*** Begin section ***
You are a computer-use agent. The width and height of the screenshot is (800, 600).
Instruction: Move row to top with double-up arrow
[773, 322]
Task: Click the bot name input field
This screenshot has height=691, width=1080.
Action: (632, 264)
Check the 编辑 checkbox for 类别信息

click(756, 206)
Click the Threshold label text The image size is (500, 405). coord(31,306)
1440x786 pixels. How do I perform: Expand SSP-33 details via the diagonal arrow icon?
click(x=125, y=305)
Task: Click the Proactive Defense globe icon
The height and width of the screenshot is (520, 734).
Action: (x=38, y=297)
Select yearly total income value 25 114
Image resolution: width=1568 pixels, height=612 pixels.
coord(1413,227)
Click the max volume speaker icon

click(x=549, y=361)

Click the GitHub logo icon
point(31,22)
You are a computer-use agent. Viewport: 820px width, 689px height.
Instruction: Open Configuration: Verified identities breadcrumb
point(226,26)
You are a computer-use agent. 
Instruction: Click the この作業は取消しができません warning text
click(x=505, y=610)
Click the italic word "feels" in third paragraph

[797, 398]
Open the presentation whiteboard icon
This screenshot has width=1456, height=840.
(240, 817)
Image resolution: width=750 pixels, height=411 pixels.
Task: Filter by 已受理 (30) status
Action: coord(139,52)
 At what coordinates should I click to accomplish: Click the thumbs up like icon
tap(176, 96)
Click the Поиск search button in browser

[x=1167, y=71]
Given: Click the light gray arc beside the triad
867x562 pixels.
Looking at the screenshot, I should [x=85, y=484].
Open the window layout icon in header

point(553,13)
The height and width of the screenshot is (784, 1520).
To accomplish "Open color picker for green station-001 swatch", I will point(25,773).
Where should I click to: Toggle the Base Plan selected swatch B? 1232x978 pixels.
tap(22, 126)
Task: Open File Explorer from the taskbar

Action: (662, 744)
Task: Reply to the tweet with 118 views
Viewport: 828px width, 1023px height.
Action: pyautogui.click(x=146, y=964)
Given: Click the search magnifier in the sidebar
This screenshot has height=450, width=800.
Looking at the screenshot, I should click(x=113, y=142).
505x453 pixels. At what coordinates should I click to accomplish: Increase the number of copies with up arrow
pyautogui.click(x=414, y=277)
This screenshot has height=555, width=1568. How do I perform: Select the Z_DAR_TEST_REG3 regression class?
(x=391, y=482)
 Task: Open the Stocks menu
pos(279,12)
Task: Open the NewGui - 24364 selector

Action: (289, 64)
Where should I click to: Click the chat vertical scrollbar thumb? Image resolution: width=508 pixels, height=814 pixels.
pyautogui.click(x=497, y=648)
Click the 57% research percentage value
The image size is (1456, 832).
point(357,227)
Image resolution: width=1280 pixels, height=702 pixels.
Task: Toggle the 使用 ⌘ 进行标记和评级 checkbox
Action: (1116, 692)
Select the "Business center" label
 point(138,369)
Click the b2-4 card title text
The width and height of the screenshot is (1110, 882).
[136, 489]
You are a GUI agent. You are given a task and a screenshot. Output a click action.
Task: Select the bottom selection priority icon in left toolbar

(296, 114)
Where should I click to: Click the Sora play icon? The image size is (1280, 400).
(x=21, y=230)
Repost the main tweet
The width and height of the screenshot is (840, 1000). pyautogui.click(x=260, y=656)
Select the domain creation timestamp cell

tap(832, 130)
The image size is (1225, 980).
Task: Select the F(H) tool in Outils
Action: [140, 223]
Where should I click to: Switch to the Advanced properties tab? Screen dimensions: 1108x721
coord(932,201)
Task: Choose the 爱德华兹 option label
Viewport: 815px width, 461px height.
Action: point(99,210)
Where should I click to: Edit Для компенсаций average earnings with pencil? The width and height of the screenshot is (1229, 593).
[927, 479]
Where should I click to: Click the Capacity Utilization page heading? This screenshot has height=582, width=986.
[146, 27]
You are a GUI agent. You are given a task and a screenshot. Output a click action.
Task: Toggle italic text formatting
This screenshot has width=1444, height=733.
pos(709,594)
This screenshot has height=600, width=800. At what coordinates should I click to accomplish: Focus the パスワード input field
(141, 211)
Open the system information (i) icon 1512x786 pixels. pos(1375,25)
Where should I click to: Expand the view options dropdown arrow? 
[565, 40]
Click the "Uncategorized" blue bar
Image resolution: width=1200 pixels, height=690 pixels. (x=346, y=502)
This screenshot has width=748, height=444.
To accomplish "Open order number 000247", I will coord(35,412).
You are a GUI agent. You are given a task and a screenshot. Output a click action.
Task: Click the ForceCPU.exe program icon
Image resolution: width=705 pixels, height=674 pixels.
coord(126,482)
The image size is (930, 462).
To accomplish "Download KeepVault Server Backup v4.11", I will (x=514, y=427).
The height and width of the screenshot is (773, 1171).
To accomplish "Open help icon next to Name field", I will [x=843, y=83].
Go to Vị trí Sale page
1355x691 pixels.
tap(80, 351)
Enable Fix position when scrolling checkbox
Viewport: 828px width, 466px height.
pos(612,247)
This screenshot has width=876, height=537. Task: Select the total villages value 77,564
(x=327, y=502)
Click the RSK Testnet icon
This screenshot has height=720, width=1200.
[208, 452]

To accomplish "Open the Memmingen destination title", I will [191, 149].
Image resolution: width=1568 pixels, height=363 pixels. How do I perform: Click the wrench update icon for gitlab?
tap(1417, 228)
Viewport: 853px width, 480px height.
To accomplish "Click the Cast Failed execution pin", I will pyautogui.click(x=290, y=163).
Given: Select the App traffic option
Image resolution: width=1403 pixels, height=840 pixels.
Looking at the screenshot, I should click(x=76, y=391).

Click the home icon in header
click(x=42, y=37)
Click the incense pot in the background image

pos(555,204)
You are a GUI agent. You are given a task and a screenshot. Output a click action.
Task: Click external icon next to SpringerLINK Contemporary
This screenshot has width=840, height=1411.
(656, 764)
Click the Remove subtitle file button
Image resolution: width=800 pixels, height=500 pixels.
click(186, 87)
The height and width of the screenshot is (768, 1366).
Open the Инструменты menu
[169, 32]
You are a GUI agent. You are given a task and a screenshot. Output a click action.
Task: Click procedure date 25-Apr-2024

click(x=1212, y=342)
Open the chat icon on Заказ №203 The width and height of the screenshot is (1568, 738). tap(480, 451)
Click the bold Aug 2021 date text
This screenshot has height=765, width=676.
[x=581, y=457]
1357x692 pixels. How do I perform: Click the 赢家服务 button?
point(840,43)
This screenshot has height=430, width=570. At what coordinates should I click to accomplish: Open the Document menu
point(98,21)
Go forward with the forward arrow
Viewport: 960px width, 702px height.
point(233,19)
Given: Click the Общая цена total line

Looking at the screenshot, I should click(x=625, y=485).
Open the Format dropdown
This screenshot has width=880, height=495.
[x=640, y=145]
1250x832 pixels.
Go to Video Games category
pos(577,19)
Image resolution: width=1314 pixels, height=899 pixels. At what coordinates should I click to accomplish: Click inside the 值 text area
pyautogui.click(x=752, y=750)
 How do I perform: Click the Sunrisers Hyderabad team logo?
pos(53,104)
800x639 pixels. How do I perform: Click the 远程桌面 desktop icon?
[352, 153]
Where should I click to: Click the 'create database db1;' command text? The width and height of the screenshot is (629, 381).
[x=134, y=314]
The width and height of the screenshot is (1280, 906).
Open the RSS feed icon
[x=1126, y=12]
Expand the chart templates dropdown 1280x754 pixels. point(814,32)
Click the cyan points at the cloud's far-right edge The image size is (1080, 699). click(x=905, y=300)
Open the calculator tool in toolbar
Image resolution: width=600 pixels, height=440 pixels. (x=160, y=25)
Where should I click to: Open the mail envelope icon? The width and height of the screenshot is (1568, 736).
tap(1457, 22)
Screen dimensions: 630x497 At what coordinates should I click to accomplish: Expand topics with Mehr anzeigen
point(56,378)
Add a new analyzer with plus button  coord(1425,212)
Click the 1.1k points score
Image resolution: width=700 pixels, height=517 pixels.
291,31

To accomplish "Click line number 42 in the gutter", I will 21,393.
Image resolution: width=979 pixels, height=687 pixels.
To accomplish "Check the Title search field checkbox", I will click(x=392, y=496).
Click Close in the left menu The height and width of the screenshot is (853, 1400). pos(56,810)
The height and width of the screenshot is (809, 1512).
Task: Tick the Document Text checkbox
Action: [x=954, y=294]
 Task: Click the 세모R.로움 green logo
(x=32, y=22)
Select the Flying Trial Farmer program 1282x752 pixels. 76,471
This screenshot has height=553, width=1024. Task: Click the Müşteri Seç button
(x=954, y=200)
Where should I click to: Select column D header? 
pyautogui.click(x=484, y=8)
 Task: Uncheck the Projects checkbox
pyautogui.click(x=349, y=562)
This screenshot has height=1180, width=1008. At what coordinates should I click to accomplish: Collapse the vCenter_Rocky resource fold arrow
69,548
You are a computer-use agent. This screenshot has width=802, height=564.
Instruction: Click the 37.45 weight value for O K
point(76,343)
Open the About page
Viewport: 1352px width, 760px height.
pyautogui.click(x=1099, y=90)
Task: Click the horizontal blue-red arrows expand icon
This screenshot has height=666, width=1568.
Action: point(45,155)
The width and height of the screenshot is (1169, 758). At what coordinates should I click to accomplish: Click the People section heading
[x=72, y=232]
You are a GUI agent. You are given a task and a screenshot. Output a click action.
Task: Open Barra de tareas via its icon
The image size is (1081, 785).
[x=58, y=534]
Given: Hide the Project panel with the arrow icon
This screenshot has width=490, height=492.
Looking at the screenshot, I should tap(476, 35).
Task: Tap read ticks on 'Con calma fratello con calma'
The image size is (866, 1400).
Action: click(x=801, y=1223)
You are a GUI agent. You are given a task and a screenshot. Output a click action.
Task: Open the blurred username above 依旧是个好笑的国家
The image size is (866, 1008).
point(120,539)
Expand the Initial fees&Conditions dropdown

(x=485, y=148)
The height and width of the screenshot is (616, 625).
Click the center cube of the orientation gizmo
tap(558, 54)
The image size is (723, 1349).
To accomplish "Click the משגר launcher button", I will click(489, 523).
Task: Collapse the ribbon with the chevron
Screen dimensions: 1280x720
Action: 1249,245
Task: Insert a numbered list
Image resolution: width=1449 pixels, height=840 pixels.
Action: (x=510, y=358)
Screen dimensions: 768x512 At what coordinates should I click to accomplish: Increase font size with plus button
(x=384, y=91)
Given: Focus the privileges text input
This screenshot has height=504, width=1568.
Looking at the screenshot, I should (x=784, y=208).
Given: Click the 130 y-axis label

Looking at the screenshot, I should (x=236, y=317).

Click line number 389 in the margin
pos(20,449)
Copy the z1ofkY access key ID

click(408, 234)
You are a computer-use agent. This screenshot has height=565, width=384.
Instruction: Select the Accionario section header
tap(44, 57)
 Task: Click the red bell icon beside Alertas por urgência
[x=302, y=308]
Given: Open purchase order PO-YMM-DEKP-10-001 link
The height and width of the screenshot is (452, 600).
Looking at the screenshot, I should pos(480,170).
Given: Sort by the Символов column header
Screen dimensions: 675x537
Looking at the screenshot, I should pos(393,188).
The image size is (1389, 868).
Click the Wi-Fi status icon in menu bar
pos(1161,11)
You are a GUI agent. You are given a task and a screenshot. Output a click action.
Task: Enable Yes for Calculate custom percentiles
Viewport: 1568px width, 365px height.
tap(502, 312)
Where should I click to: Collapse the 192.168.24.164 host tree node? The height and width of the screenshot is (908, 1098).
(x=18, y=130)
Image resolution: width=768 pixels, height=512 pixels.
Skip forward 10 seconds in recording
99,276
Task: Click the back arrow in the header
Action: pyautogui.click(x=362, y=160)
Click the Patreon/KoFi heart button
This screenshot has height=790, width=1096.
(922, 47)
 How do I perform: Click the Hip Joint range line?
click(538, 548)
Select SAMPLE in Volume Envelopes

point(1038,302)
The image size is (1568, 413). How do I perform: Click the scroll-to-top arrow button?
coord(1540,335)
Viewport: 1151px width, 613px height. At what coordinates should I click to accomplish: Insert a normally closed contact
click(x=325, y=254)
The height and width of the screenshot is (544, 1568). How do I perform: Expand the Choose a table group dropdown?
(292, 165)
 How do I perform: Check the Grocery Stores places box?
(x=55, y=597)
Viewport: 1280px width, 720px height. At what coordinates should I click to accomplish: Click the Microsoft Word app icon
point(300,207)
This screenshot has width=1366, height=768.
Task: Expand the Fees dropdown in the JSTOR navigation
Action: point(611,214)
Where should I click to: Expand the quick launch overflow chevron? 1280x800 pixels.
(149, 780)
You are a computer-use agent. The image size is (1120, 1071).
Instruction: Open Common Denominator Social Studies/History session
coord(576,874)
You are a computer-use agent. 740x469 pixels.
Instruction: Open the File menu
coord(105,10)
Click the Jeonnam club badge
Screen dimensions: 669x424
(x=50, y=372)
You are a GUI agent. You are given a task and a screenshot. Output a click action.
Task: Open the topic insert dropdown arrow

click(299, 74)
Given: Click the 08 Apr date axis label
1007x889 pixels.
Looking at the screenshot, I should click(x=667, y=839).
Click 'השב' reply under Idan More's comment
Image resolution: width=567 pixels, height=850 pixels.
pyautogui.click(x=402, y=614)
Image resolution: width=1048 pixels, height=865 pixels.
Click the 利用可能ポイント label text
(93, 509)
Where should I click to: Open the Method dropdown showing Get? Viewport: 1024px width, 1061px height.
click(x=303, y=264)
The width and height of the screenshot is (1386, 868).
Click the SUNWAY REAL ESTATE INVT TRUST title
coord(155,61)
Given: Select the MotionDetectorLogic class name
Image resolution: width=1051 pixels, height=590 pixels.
*** End section ***
Task goal :: Find the line with "The image size is (866, 1400)." in the entries above. Retype it and each line after it, exactly, through the line with "Given: Sort by the Символов column header", and stop there.

Answer to the exercise ::
The image size is (866, 1400).
Action: click(x=801, y=1223)
You are a GUI agent. You are given a task and a screenshot. Output a click action.
Task: Open the blurred username above 依旧是个好笑的国家
The image size is (866, 1008).
point(120,539)
Expand the Initial fees&Conditions dropdown

(x=485, y=148)
The height and width of the screenshot is (616, 625).
Click the center cube of the orientation gizmo
tap(558, 54)
The image size is (723, 1349).
To accomplish "Click the משגר launcher button", I will click(489, 523).
Task: Collapse the ribbon with the chevron
Screen dimensions: 1280x720
Action: 1249,245
Task: Insert a numbered list
Image resolution: width=1449 pixels, height=840 pixels.
Action: (x=510, y=358)
Screen dimensions: 768x512 At what coordinates should I click to accomplish: Increase font size with plus button
(x=384, y=91)
Given: Focus the privileges text input
This screenshot has height=504, width=1568.
Looking at the screenshot, I should (x=784, y=208).
Given: Click the 130 y-axis label

Looking at the screenshot, I should (x=236, y=317).

Click line number 389 in the margin
pos(20,449)
Copy the z1ofkY access key ID

click(408, 234)
You are a computer-use agent. This screenshot has height=565, width=384.
Instruction: Select the Accionario section header
tap(44, 57)
 Task: Click the red bell icon beside Alertas por urgência
[x=302, y=308]
Given: Open purchase order PO-YMM-DEKP-10-001 link
The height and width of the screenshot is (452, 600).
Looking at the screenshot, I should pos(480,170).
Given: Sort by the Символов column header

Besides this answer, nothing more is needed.